====== Selected extract ======

- Born: Brian Charles Chatton 19 July 1948 (age 77) Farnworth, Lancashire, England
- Genres: Progressive rock; rock;
- Instruments: Keyboards; vocals;
- Formerly of: The Warriors; Flaming Youth; Jackson Heights; Boys Don't Cry;

= Brian Chatton =

Brian Charles Chatton (born 19 July 1948) is an English keyboardist, author and singer songwriter. He played with bands like the Warriors with singer Jon Anderson and then formed another group named Hickory with drummer and singer Phil Collins; Hickory later changed their name to Flaming Youth. Then he joined ex-bassist of The Nice, Lee Jackson, when the latter formed the second lineup of a band called Jackson Heights.

==Biography==
===Early years===
Chatton was born in Farnworth, Lancashire, England. From 1950 to 1965, the family lived in Kearsley.

From 1961, Chatton was in The Three Jets with lead guitarist Barry Reynolds (b. 27 October 1949, Bolton, Lancashire, England) and drummer Johnny Pickup.

From November 1965 to 1967, Chatton was in the Warriors, with Jon Anderson on vocals, his brother Tony Anderson on vocals and harmonica, Rod Hill and Mike Brereton on guitars, Dave Foster on bass (later in Badger with ex-Yes keyboardist Tony Kaye) and future King Crimson drummer Ian Wallace. Jon would eventually join Yes. When Chatton and Anderson moved to London, Chatton met Phil Collins and they formed a band to back John Walker of The Walker Brothers. Leaving Walker, the pair formed their own band, Hickory, which then evolved into Flaming Youth.

===1970s===
He played keyboards in Jackson Heights from their second album on. Around 1974, he was in Snafu for a short period, alongside Micky Moody and Colin Gibson. He appeared on their third album, All Funked Up, released 1975. He was on the first Rock Follies album in 1976. He joined a band put together by Chas Chandler (Animals) and backed Eric Burdon for 8 months, which included dates with both Santana, and Journey at Wembley Stadium. He also wrote the music for Eric's lyrics for a movie featuring Terence Stamp, called "Les Human." He did various sessions in London, playing with Ginger Baker. 3–5-year touring, recording and touring with John Miles band. Toured in America for first time. Roger Glover (Deep Purple) Mike Giles (King Crimson) Jack Green (Marc Bolan/Pretty Things) played on 4 of Jack's albums. Nico McBrain, Pat Travers, Iron Maiden, John Porter, Shep Pettibone (Producer – Pet Shop Boys)

====== Collected material ======

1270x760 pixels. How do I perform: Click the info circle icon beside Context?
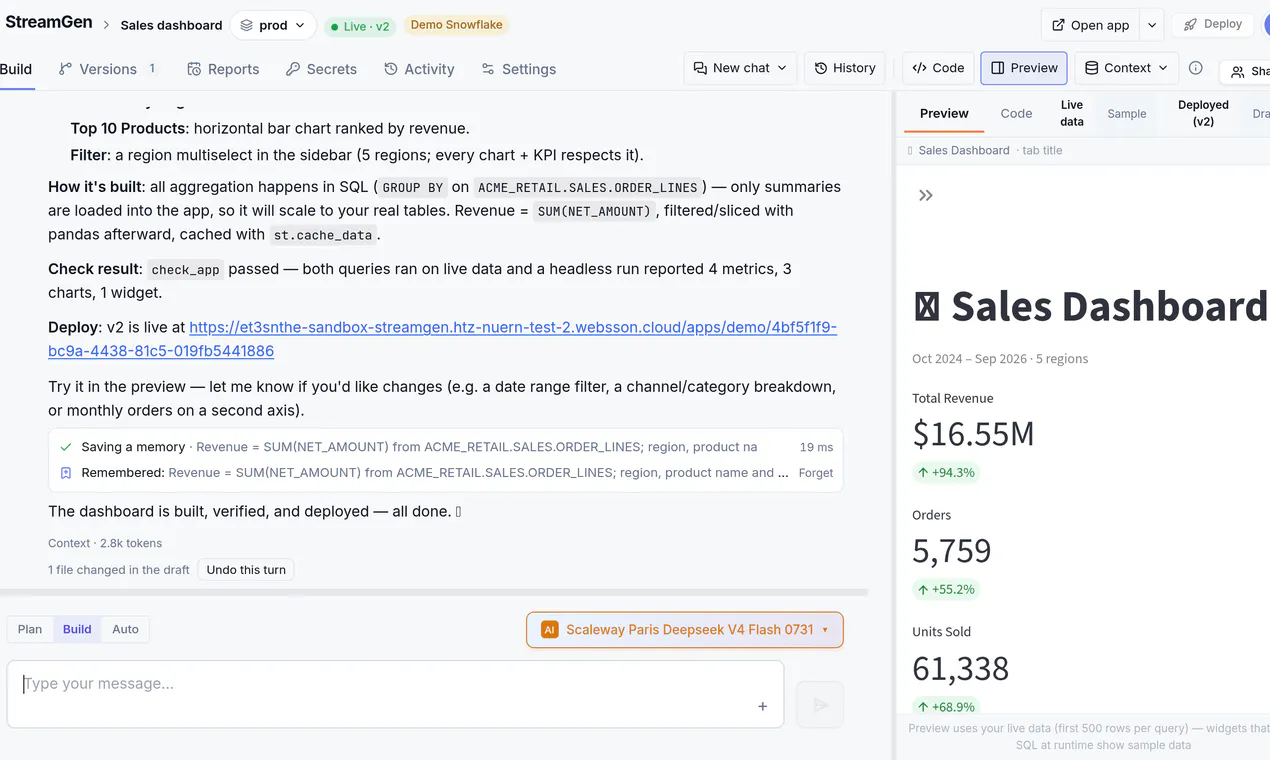click(1195, 68)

======

● **Task list**
a) In the Brian Chatton biography, what was the title of the Snafu album he appeared on?
b) Carry the Brian Chatton biography forward from its last line.

● **Task results**
a) All Funked Up, released in 1975.

b)
In July 1979, Chatton joined Anderson, Allan Holdsworth, Jack Bruce and Adrian Tilbrook for a one-off performance in London as The All-Star Rock Band.

===1980s===
He wrote "Take My Love and Run" for The Hollies, their last Polydor single, released in 1981. He also appeared with The Hollies when they promoted the single on TV. He wrote further material for the band's next album, What Goes Around.

He toured with Meatloaf in 1984.

He co-wrote the title track of Madness, Money & Music, Sheena Easton's third album.

In the 1980s, he was in Boys Don't Cry, who had a hit single with "I Wanna Be a Cowboy". They also included their own version of "Take My Love and Run" on certain versions of their first full-length album. They released three albums during the 80s and reformed to release new material in 2014.

===Other work===
He later collaborated on the Uzlot project with Jon Anderson. It stood for over 30 years and then material from this was re-worked and included on Anderson's 1000 Hands: Chapter One solo album, which was released in March 2019. He wrote 7 of the 11 songs, played some keyboards and sang some backing vocals. Guests on 1000 Hands playing Chatton's material included Chick Corea, Billy Cobham, Jean-Luc Ponty, Steve Howe, Alan White and Ian Anderson. He has also worked with B. B. King, Robin Gibb, Keith Emerson, Alan White, Brian Auger, Albert Lee. He has also written music for TV and many adverts.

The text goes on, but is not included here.